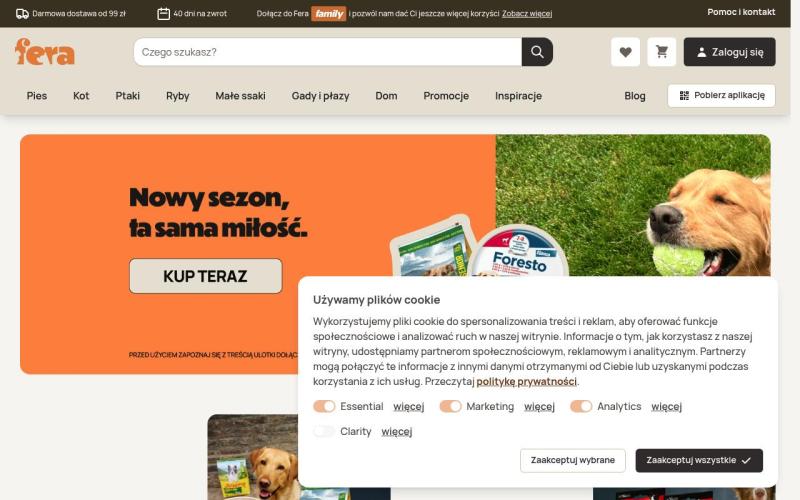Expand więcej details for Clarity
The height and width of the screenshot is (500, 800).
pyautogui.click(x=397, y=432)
+===+
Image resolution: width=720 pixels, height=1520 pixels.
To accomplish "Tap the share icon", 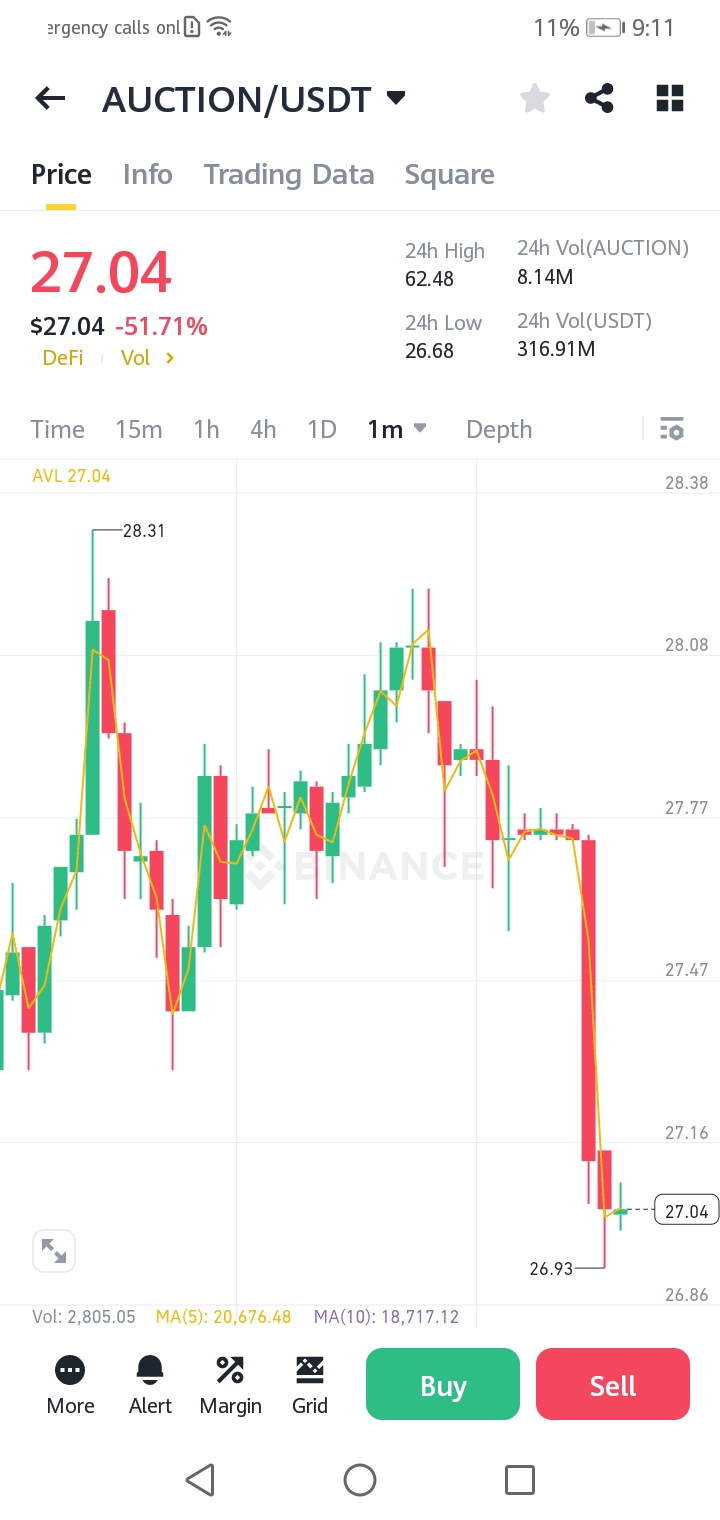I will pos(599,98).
+===+
**PROBLEM TO SOLVE:** Which lines in the records above contain the word "width"? Copy each of those lines in full.

**RESPONSE:**
The height and width of the screenshot is (500, 800).
Image resolution: width=720 pixels, height=1520 pixels.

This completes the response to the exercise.